Hiszpania wraca na tron, oblany egzamin Bieglera - podsumowanie MŚ w Hiszpanii

Paweł Nowakowski
Paweł Nowakowski
Olbrzymią presję zdołali wytrzymać gospodarze, którzy po ośmiu latach przerwy ponownie stanęli na najwyższym stopniu podium wielkiego turnieju. - To więcej niż sen. Nie można było lepiej zakończyć tego filmu. Chcę podziękować za zaangażowanie wszystkim graczom, którzy byli ze mną od 2009 roku - mówił rozentuzjazmowany Valero Rivera po finałowej konfrontacji, w której hiszpańscy szczypiorniści rozbili Duńczyków 35:19. Wyśnione pożegnanie z kadrą zaliczył Alberto Entrerrios. Rozgrywający HBC Nantes w całej karierze wystąpił dla La Roja aż w 238 spotkaniach i w najlepszym z możliwych sposobów zwieńczył bogatą oraz pełną sukcesów reprezentacyjną karierę. Kapitalnie podczas światowego czempionatu spisywała się Dania. W duńskiej układance każdy element handballowego rzemiosła funkcjonował niemalże perfekcyjnie - poza wielkim finałem.
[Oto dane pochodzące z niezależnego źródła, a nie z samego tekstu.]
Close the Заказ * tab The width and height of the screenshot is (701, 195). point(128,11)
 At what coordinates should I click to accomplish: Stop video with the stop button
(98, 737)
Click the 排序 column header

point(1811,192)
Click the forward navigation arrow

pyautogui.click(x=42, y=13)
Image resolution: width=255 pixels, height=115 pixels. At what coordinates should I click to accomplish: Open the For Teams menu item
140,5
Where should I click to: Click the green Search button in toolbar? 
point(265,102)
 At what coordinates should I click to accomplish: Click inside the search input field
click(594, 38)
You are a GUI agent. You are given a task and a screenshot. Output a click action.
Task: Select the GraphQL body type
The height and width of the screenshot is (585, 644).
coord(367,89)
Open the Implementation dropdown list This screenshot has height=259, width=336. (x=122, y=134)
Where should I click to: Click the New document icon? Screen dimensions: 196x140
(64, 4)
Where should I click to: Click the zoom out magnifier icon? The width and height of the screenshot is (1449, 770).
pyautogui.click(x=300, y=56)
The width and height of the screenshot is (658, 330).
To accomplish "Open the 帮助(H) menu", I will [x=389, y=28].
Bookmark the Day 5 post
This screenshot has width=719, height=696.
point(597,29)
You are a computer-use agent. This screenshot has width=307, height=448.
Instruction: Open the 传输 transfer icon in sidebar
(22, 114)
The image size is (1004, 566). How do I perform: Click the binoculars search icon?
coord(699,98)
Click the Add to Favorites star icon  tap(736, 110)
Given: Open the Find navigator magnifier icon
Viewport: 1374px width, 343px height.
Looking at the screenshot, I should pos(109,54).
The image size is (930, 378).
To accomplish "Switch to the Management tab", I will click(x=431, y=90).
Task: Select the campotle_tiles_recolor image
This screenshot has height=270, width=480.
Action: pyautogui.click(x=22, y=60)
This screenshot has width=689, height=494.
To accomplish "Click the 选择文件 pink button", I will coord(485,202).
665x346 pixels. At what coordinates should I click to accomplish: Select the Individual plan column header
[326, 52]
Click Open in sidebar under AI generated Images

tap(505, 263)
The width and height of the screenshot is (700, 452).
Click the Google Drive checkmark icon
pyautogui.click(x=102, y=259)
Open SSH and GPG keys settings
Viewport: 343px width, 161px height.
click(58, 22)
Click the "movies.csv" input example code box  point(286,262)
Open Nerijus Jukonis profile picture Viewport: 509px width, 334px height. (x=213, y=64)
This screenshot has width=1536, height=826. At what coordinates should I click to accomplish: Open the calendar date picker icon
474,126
Podopieczni Ulrika Wilbeka w meczu o złoty medal byli jedynie tłem dla świetnie dysponowanych Hiszpanów, którzy w pełni pozbawili Skandynawów ich najgroźniejszych atutów. Mimo tragicznego występu mistrzów Europy w najważniejszym spotkaniu - Duńczycy mogą mieć spore powody do zadowolenia. Zmianę pokoleniową przeszli bardzo płynnie i skutecznie, o czym najlepiej świadczy fakt, że czwarty raz z rzędu znaleźli się w strefie medalowej MŚ. Ponadto w opinii ekspertów odkryciem turnieju był Henrik Molgaard. Trzeci z rzędu medal w ciągu zaledwie roku wywalczyli chorwaccy szczypiorniści. Mieszanka rutyny z młodością pod batutą Slavko Goluzy zrobiła olbrzymie wrażenie. Schedę po Ivano Baliciu udanie przejął Domagoj Duvnjak, który w trakcie turnieju był motorem napędowym Chorwatów. - Przyszłość jest jeszcze przed nami, na pewno będzie kolejny wielki sukces - twierdzi szkoleniowiec Hrvtaskiej. - Zagraliśmy dobrze wszystkie mecze z wyjątkiem Danii, nie możemy jednak już tego odzyskać - mówi Marko Kopljar. - Nikt w nas nie wierzył, ale najważniejszą rzeczą jest, że uwierzyliśmy w siebie i pokazaliśmy, że mamy nowe pokolenie, które na tych mistrzostwach zdobyło ogromne doświadczenie - podsumowuje Igor Vori. Drugie miejsce w klasyfikacji strzelców z dorobkiem 50 trafień zajął Ivan Cupić, na co dzień zawodnik Vive Targów Kielce.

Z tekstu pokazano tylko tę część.